• WHAT THE EXERCISE ASKS: Search the records for the string "window" and return each line that has it.

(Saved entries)
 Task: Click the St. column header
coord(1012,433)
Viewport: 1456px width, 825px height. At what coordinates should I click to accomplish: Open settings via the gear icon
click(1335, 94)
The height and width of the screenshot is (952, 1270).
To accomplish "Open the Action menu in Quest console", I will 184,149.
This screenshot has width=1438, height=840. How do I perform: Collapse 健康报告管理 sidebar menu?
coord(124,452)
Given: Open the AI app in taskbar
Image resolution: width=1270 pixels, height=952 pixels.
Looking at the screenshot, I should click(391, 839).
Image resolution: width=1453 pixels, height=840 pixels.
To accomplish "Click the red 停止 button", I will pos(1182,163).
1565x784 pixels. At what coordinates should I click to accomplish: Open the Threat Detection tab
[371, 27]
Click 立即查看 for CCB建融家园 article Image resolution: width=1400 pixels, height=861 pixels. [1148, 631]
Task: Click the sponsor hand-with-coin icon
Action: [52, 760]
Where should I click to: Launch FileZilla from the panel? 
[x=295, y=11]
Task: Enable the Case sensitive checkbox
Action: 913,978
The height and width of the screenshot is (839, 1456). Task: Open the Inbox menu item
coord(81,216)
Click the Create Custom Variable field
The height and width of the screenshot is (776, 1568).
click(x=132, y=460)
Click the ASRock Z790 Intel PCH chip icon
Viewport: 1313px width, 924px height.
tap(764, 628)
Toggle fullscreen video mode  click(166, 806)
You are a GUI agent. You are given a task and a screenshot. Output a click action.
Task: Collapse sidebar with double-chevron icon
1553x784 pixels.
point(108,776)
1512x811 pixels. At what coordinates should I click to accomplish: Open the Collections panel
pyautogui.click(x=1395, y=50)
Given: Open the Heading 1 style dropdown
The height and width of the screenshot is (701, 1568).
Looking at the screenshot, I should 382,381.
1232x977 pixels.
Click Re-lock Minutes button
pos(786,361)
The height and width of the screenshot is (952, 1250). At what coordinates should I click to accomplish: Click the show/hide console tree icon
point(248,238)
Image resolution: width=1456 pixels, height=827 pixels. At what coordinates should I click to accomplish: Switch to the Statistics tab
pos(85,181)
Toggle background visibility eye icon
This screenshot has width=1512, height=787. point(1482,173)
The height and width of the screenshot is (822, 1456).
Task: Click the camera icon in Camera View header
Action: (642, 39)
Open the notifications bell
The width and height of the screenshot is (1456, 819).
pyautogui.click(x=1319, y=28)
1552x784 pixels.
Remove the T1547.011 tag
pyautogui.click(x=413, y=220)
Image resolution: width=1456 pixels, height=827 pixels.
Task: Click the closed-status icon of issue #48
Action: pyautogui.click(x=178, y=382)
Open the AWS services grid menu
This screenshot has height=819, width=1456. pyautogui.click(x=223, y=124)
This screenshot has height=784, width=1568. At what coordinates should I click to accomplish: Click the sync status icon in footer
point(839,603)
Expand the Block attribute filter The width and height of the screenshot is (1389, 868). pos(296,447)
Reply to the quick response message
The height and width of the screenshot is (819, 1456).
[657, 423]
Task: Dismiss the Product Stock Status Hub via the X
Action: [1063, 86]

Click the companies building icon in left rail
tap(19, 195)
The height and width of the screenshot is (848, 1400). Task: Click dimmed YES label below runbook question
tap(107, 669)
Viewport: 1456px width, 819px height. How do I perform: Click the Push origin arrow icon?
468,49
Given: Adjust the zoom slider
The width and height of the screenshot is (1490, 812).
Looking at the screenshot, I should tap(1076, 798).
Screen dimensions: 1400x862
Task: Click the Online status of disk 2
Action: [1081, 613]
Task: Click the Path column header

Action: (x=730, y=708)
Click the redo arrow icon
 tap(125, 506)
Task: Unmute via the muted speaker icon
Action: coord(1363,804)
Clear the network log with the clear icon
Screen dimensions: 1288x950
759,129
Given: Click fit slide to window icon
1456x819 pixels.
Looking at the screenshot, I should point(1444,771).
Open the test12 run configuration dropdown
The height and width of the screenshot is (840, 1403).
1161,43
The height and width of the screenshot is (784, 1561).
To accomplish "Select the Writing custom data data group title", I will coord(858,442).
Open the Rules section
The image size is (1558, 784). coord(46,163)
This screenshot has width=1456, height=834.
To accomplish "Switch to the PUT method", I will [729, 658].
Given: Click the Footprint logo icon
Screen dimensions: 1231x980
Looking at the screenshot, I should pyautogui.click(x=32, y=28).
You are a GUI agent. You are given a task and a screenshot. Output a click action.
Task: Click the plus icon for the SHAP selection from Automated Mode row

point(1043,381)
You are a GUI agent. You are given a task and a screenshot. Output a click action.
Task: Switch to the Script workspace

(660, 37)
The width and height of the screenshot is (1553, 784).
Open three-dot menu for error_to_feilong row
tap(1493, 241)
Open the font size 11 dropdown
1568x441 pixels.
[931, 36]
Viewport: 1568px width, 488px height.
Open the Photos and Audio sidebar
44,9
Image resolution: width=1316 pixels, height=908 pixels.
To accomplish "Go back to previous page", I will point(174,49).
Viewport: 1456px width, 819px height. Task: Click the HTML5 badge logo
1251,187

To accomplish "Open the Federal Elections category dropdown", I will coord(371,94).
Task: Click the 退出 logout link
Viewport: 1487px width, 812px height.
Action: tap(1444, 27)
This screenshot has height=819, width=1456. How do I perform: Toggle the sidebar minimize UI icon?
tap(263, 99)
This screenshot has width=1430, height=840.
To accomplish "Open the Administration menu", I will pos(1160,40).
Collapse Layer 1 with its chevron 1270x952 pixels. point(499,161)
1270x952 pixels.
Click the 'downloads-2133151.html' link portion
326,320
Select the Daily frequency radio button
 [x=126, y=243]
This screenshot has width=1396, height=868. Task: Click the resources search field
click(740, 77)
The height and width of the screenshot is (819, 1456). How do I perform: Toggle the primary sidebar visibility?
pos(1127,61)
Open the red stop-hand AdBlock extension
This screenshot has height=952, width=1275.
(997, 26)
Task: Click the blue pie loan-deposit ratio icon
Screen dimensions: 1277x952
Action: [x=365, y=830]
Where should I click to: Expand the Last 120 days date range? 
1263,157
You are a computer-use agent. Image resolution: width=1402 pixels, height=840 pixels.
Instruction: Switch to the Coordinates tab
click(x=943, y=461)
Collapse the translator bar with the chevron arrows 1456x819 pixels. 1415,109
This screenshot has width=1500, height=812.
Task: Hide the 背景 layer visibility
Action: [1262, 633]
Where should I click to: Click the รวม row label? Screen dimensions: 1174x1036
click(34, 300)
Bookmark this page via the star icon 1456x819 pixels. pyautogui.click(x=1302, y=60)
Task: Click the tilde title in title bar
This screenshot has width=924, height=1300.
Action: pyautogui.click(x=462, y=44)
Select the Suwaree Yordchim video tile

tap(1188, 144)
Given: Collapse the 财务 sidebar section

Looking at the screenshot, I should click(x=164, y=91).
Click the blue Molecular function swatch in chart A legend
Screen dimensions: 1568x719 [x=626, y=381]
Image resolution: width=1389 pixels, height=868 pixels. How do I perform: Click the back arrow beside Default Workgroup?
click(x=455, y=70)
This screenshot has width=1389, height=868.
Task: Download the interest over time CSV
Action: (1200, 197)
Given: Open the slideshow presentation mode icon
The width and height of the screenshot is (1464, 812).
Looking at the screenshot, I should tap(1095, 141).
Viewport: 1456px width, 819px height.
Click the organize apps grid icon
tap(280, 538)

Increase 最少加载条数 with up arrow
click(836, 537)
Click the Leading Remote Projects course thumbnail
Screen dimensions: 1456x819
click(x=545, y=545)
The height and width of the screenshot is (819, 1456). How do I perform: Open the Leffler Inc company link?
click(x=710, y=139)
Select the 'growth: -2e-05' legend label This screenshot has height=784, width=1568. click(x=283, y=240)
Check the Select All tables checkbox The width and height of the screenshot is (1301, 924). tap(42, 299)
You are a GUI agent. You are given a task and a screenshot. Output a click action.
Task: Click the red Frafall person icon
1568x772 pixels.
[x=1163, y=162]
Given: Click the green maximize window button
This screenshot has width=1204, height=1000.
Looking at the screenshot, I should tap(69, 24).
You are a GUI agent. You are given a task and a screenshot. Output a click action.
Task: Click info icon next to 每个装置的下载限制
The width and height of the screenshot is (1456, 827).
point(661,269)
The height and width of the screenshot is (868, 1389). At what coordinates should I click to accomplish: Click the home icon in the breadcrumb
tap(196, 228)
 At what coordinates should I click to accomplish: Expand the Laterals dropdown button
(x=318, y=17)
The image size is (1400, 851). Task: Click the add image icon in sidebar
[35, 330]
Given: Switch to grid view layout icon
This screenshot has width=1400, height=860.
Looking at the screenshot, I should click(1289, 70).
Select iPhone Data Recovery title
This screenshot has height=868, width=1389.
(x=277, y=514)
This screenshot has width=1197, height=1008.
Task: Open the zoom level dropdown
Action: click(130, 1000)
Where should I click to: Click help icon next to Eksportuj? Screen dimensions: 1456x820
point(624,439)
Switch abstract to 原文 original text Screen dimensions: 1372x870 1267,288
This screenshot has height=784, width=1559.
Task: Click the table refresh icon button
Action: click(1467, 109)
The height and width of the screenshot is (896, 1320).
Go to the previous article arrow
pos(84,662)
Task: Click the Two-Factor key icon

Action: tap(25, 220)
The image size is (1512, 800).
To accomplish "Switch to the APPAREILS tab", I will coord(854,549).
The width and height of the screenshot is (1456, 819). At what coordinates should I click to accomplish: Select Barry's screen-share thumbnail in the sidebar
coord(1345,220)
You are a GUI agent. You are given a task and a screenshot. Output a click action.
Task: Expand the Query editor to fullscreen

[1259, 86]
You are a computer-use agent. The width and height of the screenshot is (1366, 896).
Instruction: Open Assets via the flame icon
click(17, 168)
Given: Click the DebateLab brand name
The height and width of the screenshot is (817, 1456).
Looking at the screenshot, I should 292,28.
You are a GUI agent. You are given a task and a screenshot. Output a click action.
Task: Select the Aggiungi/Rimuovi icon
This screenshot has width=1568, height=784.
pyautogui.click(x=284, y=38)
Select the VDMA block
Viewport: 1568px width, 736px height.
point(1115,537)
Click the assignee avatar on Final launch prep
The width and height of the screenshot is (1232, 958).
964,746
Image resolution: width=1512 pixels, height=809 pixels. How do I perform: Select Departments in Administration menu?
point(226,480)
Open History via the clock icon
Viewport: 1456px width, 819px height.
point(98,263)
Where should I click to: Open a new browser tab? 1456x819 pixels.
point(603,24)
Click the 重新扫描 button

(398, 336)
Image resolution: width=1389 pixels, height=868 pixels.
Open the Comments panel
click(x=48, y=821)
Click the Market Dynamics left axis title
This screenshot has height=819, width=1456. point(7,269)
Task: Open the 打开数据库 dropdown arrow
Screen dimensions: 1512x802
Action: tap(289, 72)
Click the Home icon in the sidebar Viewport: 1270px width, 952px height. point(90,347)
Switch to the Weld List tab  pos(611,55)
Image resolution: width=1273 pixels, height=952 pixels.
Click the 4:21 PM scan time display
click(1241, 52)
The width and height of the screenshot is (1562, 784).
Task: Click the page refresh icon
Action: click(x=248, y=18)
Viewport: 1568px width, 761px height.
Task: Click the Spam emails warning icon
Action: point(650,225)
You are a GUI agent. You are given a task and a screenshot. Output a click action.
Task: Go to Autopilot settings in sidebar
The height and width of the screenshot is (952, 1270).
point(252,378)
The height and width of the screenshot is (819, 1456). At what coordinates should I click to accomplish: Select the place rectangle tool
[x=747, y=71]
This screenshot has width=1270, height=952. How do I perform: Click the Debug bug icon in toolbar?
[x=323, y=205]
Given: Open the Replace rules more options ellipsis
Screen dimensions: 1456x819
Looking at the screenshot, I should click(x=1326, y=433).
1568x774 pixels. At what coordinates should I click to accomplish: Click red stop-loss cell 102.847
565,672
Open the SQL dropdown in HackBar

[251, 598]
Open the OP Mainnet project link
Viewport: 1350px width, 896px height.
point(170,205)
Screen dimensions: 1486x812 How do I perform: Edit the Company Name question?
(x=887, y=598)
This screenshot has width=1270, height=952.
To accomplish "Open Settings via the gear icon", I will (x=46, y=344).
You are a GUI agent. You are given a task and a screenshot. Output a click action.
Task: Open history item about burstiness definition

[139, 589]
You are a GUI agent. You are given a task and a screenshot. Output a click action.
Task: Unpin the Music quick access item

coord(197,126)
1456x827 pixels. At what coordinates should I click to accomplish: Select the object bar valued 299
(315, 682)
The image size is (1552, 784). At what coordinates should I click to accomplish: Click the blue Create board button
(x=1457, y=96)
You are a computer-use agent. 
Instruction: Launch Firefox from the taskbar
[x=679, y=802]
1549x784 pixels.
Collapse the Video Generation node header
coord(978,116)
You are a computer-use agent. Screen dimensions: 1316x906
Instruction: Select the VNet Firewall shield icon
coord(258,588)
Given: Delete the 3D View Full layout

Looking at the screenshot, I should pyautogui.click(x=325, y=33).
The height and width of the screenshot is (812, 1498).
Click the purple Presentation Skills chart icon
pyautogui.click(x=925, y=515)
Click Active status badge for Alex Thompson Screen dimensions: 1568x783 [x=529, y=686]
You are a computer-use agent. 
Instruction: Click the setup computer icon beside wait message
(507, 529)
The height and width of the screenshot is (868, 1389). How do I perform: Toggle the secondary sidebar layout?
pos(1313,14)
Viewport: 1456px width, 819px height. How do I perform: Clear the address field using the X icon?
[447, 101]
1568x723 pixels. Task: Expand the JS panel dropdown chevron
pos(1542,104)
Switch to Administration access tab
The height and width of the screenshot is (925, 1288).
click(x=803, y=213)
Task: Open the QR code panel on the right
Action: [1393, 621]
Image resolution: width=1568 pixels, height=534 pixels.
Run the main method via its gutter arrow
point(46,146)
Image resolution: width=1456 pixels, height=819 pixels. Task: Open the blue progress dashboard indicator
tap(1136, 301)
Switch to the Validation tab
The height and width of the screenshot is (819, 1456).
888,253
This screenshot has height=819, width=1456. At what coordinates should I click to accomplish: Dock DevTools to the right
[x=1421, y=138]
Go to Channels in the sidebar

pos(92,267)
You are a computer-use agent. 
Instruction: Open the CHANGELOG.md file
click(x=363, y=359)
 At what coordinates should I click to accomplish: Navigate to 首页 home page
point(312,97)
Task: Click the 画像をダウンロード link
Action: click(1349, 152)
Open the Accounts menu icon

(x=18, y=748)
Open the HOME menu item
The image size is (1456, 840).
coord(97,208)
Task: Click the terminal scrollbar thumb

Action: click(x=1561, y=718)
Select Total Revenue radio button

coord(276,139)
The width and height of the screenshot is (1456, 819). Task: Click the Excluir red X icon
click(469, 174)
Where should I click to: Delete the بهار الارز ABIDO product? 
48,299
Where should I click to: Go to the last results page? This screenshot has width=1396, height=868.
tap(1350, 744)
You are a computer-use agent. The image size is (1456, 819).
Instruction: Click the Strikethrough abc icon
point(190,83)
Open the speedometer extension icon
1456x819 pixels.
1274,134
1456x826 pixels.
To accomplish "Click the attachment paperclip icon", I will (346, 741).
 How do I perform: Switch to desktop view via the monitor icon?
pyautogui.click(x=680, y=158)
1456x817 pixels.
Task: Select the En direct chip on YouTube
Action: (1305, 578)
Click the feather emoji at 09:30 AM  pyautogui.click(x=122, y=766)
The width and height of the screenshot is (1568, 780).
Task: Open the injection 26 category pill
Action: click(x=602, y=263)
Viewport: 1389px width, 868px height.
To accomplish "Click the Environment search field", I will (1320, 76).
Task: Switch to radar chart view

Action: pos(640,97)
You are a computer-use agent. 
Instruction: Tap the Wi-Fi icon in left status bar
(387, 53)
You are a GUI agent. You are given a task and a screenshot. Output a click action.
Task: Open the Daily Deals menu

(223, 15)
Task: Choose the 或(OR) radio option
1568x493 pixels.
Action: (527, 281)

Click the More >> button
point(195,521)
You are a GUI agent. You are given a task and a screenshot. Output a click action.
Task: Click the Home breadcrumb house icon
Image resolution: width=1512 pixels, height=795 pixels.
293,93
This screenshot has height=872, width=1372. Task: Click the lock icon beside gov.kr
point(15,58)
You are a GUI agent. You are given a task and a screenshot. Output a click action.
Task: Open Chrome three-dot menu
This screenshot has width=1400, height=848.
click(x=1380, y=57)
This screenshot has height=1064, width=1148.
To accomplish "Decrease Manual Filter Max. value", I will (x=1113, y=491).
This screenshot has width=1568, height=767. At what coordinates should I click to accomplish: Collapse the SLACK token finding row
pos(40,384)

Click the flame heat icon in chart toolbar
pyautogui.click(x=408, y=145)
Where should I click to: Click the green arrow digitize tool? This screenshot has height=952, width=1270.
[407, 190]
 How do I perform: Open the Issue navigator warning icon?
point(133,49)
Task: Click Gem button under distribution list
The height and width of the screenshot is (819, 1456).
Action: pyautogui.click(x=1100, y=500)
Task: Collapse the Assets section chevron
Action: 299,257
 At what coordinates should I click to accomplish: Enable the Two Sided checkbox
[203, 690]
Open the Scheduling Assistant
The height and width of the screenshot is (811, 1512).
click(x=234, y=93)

• TASK OUTPUT:
Given: Click fit slide to window icon
Given: Click the green maximize window button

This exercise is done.